PASSAGE SHOWN
##########
Analgesic α-conotoxins Vc1.1 and Rg1A inhibit N-type calcium channels in sensory neurons of α9 nicotinic receptor knockout mice

Abstract

α-Conotoxins Vc1.1 and Rg1A are peptides from the venom of marine Conus snails that are currently in development as a treatment for neuropathic pain. We have reported previously that the α9α10 nicotinic acetylcholine receptor (nAChR) selective-conotoxins Vc1.1 and Rg1A potently and selectively inhibit high voltage-activated (HVA) N-type calcium channel currents in dissociated neurons from rat dorsal root ganglia (DRG). Our data indicated that Vc1.1 does not interact directly with N-type Ca2+ channels but inhibits them via GABAB receptor activation. The present study investigated Vc1.1 and Rg1A inhibition of N-type Ca2+ channels currents in DRG neurons of wild-type and α9 knockout (KO) mice to determine if the α9 nAChR was necessary for inhibition of the Ca2+ channel current. Application of Vc1.1 (100 nM) inhibited N-type Ca2+ channel currents to 69.2 ± 3.5% of control in DRG neurons isolated from wild-type mice. In {greater than or equal to >70% of DRG neurons isolated from the α9 KO mice, both Vc1.1 and Rg1A selectively inhibited N-type Ca2+ channel currents with an IC50 of 24.6 nM and 22.4 nM, respectively. The GABAB receptor antagonist CGP55845 (1 μM) antagonized the effect of Vc1.1 and Rg1A on the N-type Ca2+ channels in α9 KO mice. RT-PCR and western blot analysis confirmed the absence of the α9 nAChR in mice carrying a null mutation for the nAChR α9 gene. These results demonstrate that the inhibition of N-type Ca2+ channel channels by Vc1.1 and Rg1A is not mediated by the expression of α9α10 nAChRs in DRG neurons.
##########
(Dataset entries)

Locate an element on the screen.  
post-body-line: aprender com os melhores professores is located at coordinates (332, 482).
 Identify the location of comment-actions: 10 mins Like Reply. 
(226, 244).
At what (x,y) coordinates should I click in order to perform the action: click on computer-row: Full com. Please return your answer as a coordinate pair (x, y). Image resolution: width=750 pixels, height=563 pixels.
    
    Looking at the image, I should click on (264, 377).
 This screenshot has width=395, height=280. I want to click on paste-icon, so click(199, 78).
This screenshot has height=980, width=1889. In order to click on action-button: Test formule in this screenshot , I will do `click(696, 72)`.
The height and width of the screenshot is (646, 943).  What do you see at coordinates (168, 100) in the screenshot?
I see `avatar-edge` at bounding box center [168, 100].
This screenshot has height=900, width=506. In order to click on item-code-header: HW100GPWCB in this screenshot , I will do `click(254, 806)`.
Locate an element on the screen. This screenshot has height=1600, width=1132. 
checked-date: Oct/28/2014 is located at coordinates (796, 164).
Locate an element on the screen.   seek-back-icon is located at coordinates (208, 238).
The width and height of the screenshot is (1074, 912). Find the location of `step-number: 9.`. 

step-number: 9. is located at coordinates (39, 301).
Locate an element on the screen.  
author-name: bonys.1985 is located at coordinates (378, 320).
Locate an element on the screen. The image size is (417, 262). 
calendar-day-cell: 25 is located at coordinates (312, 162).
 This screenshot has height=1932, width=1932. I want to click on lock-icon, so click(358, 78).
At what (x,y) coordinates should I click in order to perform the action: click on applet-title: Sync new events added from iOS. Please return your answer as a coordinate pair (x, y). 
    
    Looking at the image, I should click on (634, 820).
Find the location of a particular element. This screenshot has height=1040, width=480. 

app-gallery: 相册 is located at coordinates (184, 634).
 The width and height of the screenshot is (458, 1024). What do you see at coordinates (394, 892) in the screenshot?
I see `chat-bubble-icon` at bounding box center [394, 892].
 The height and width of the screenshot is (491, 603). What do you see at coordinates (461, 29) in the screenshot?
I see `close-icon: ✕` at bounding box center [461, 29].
##########
Retype the entire abstract on conotoxins Vc1.1 and Rg1A, including its title, with no changes. Work from the abstract alone and set the material aside.

Analgesic α-conotoxins Vc1.1 and Rg1A inhibit N-type calcium channels in sensory neurons of α9 nicotinic receptor knockout mice

Abstract

α-Conotoxins Vc1.1 and Rg1A are peptides from the venom of marine Conus snails that are currently in development as a treatment for neuropathic pain. We have reported previously that the α9α10 nicotinic acetylcholine receptor (nAChR) selective-conotoxins Vc1.1 and Rg1A potently and selectively inhibit high voltage-activated (HVA) N-type calcium channel currents in dissociated neurons from rat dorsal root ganglia (DRG). Our data indicated that Vc1.1 does not interact directly with N-type Ca2+ channels but inhibits them via GABAB receptor activation. The present study investigated Vc1.1 and Rg1A inhibition of N-type Ca2+ channels currents in DRG neurons of wild-type and α9 knockout (KO) mice to determine if the α9 nAChR was necessary for inhibition of the Ca2+ channel current. Application of Vc1.1 (100 nM) inhibited N-type Ca2+ channel currents to 69.2 ± 3.5% of control in DRG neurons isolated from wild-type mice. In {greater than or equal to >70% of DRG neurons isolated from the α9 KO mice, both Vc1.1 and Rg1A selectively inhibited N-type Ca2+ channel currents with an IC50 of 24.6 nM and 22.4 nM, respectively. The GABAB receptor antagonist CGP55845 (1 μM) antagonized the effect of Vc1.1 and Rg1A on the N-type Ca2+ channels in α9 KO mice. RT-PCR and western blot analysis confirmed the absence of the α9 nAChR in mice carrying a null mutation for the nAChR α9 gene. These results demonstrate that the inhibition of N-type Ca2+ channel channels by Vc1.1 and Rg1A is not mediated by the expression of α9α10 nAChRs in DRG neurons.